Lesson 9: The end of lament
Isaiah 25:6-10; Revelation 21:1-8
Revelation 21:1-8 has long been a favorite Scripture of mine. The promise of a time when there would be no more tears, pain, mourning or crying strikes a longing that we carry deep within us. The words rise up with hope like a flag unfurled, caught and borne up by the wind.
Hope is desire and expectation of something new. Hope can be made of dreams, love, forgiveness and friendships. South African bishop Desmond Tutu said, “Hope is being able to see the light despite all the darkness.”
There has been lots of darkness, heaviness and a shroud of anxiety over the world this past year. It has been difficult to see the light in the face of tremendous loss: personal loss when we are long absent from friends and family; job losses; anguish when loved ones have died during the pandemic; and national unease as our lives have been upended. We have felt adrift and lonely. We have seen the calls for justice that erupted in the wake of George Floyd’s death. We have mourned as our nation remains terribly divided politically.
Contrary to the vision of God’s time when mourning and tears shall cease, we know how unjust our society is. Racial equality can seem an impossible task given our four centuries of not counting brown and Black people as fully human. Because of the pandemic, one in four children do not know where their next meal will come from. Before the pandemic, it was one in seven children in the United States. The gap between the very wealthy and the rest of us grows tremendously year by year. In the face of our deep problems, we may see no solutions, become cynical or blame the poor for their problems. God’s promise of the time when every tear is dried and all people sit together at a sumptuous banquet might strike us as a pipe dream.
I asked a friend how Revelation 21:1-7 affects her faith. She responded that she always couples the Revelation text with Isaiah 65:17-25, in which God creates a new city where “no child is born for calamity,” the elderly can live out their days in peace and people receive the fruits of their labors. My friend said that the concrete vision of a city that functions well for everyone gives her hope as she works for a more just society.
Biblically, hope is based upon God’s faithfulness. We hope because we have found God to be faithful. This hope is not a wish or a dream. It is an expectation that God who has healed, redeemed, saved and made us whole will do so again. When has God been faithful in your life? What were the circumstances?
I have heard many rich stories of the ways that God has touched lives. The Holy Spirit has appeared in a song on the radio, on a billboard, through Scripture or in a conversation with a stranger. God has sustained folk during joblessness and the death of loved ones. God has rescued addicts and those with eating disorders. The Spirit has led us into justice ministries that, with people of different races and classes, address root problems of poverty. God has called us to use our artistic gifts to make God’s Word come alive for children and adults. (If you want hear some wonderful stories of God’s rescue and healing, check out the Netflix documentary “Voices of Fire.”)

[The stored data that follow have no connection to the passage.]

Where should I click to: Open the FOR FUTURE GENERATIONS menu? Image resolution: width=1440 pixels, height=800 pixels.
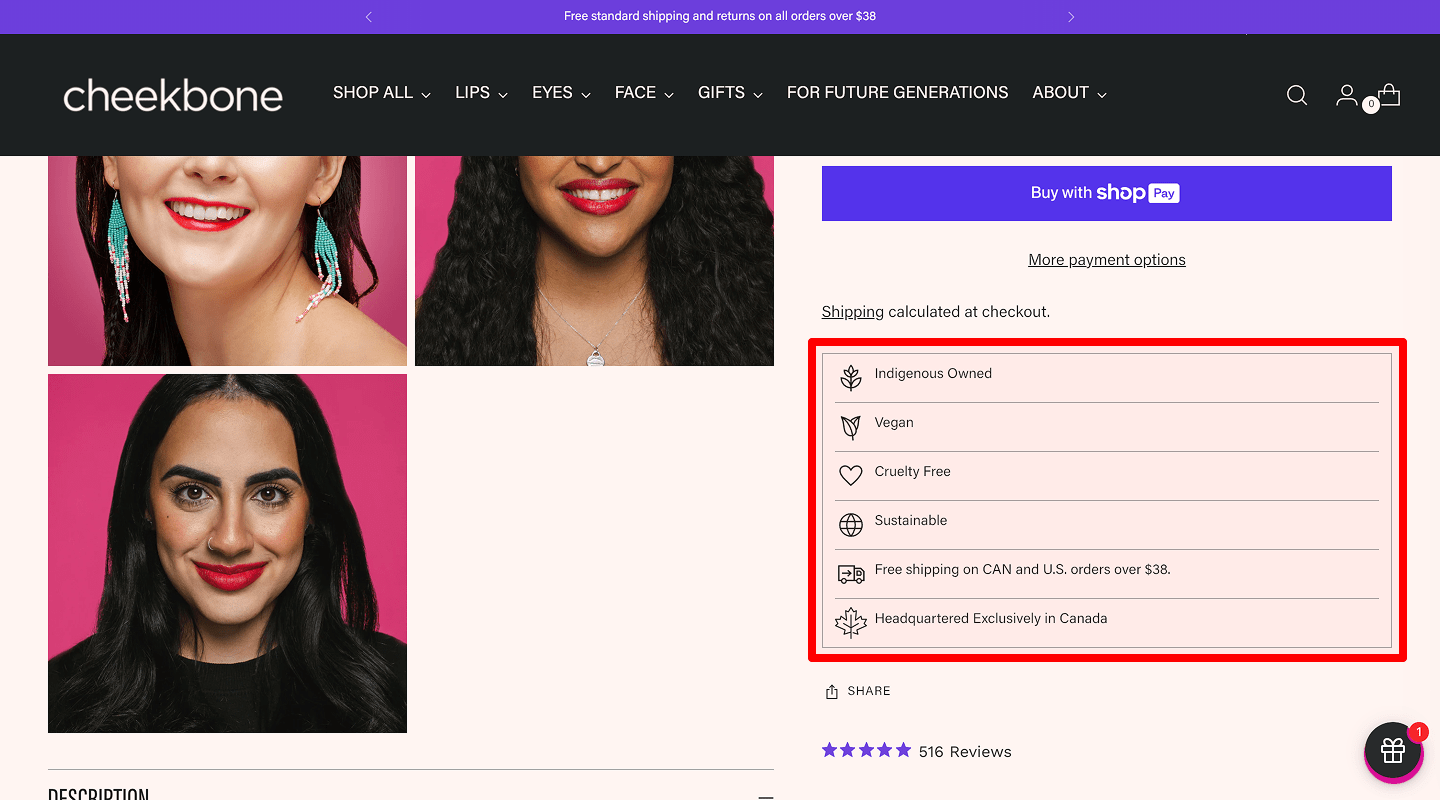click(897, 92)
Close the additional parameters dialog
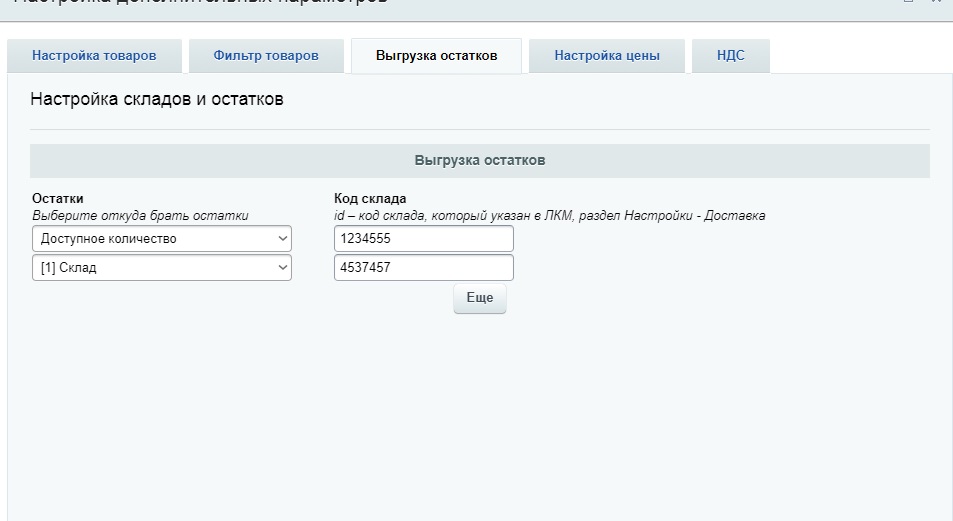953x521 pixels. [936, 3]
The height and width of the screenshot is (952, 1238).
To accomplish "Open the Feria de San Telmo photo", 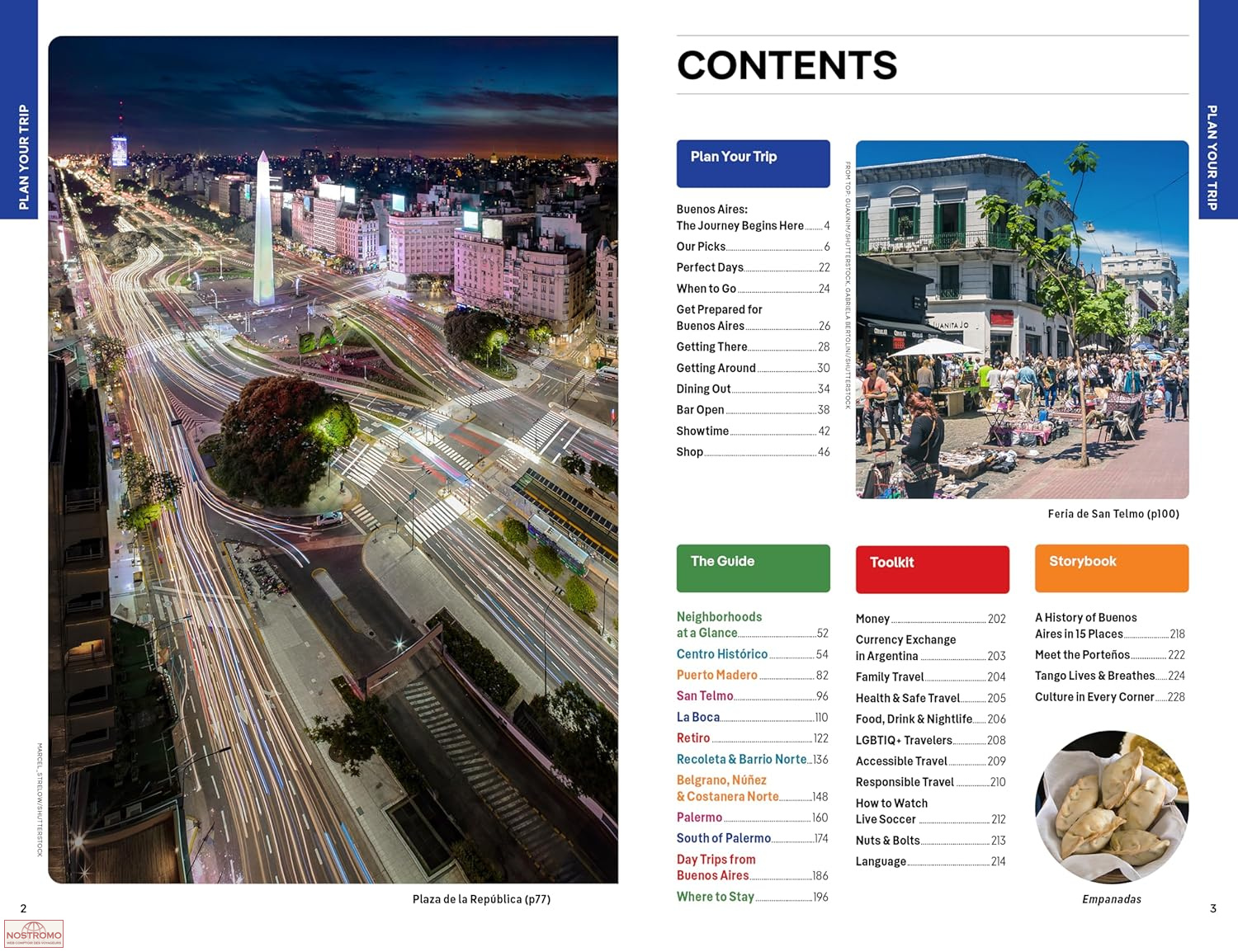I will pyautogui.click(x=1022, y=319).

We are called to “live into hope,” the hope of the end of oppression, of “captives freed from chains of fear or want or greed,” as Jane Parker Huber wrote in the hymn “Live into Hope.” To live into hope is to live with the vision of God’s will being done on earth now. It is living in the promises of God so that we are energized to work for healing, justice and mercy. It is trusting God to bring good out of evil
“Lift Every Voice and Sing,” cited in our study, is known as the Black national anthem. It is a testament to both the brutal past and to our deeply compassionate God. The bitter chastening rod was part of the past “when unborn hope had died.” The road has been watered with tears and stained with “the blood of the slaughtered.” Nevertheless, God is praised as the one who has stood with the enslaved and oppressed, seeing their silent tears. God is the one who “hast by thy might, led us into the light.” The hymn ends with a prayer to continue walking God’s path for our lives. To this prayer, let us all say: “Amen. So be it.”